How to complete this task
For the string "pixel", state how many lines of the data hold it. Give nothing besides the number.

Excerpted records: Begin

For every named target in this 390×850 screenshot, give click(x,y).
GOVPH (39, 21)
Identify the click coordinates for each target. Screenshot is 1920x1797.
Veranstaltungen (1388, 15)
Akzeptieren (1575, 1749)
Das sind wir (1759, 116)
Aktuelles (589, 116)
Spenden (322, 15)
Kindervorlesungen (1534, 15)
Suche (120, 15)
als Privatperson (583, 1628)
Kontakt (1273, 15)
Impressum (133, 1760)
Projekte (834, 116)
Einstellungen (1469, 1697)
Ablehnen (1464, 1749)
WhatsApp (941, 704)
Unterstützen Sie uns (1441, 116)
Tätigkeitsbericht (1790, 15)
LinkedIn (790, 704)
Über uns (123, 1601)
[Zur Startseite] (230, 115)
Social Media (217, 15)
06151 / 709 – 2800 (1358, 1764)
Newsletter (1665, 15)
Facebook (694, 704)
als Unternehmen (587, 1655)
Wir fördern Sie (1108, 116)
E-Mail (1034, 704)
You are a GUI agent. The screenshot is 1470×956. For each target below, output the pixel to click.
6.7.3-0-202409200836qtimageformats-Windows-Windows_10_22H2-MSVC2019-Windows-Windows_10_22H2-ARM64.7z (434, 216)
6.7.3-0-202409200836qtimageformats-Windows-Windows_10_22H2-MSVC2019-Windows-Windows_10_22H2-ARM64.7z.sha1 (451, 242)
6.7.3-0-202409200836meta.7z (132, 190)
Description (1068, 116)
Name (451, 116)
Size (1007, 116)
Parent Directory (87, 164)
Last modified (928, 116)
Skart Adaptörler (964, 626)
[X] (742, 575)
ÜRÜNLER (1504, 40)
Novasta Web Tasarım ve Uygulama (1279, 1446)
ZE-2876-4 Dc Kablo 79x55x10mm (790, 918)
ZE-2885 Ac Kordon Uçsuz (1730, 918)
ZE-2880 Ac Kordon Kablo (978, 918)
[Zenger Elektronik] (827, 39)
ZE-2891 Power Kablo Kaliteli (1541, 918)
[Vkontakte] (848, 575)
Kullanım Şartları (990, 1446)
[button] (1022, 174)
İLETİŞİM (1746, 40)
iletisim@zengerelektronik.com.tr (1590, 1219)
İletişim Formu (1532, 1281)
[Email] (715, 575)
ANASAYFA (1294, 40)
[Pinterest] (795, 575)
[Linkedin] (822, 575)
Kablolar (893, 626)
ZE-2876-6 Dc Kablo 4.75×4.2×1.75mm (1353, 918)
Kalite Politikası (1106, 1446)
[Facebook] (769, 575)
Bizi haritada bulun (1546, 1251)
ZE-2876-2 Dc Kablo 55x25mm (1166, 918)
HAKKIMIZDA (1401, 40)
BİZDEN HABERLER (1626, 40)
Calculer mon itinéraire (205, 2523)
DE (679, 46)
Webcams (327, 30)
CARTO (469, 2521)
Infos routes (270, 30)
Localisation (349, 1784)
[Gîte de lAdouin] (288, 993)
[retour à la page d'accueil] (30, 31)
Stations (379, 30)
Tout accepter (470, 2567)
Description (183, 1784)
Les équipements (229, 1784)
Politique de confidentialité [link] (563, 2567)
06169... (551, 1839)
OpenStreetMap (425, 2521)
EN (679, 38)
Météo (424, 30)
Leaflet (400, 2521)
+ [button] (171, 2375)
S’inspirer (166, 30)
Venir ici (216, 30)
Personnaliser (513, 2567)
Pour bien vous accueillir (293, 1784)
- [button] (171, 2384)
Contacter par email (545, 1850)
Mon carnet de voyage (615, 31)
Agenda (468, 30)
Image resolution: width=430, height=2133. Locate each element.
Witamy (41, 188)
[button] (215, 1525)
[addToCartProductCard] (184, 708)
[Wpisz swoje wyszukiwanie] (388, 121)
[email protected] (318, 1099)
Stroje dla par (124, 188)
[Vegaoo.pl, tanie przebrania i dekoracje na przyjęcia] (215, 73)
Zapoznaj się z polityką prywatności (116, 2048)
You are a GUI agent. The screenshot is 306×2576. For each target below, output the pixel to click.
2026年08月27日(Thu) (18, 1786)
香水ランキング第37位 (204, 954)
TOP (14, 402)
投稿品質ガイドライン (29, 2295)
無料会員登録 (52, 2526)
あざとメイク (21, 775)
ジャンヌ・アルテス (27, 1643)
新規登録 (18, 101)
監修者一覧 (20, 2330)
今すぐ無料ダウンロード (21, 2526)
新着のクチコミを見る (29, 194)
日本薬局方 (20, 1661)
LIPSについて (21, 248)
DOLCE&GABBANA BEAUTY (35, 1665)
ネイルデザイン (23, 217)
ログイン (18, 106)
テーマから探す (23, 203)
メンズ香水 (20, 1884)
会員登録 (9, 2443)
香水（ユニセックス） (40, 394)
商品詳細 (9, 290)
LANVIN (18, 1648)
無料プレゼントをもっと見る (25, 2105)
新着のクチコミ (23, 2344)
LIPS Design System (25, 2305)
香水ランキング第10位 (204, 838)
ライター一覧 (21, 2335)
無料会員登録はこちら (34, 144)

Excerpted records: End

Reply to the exercise
2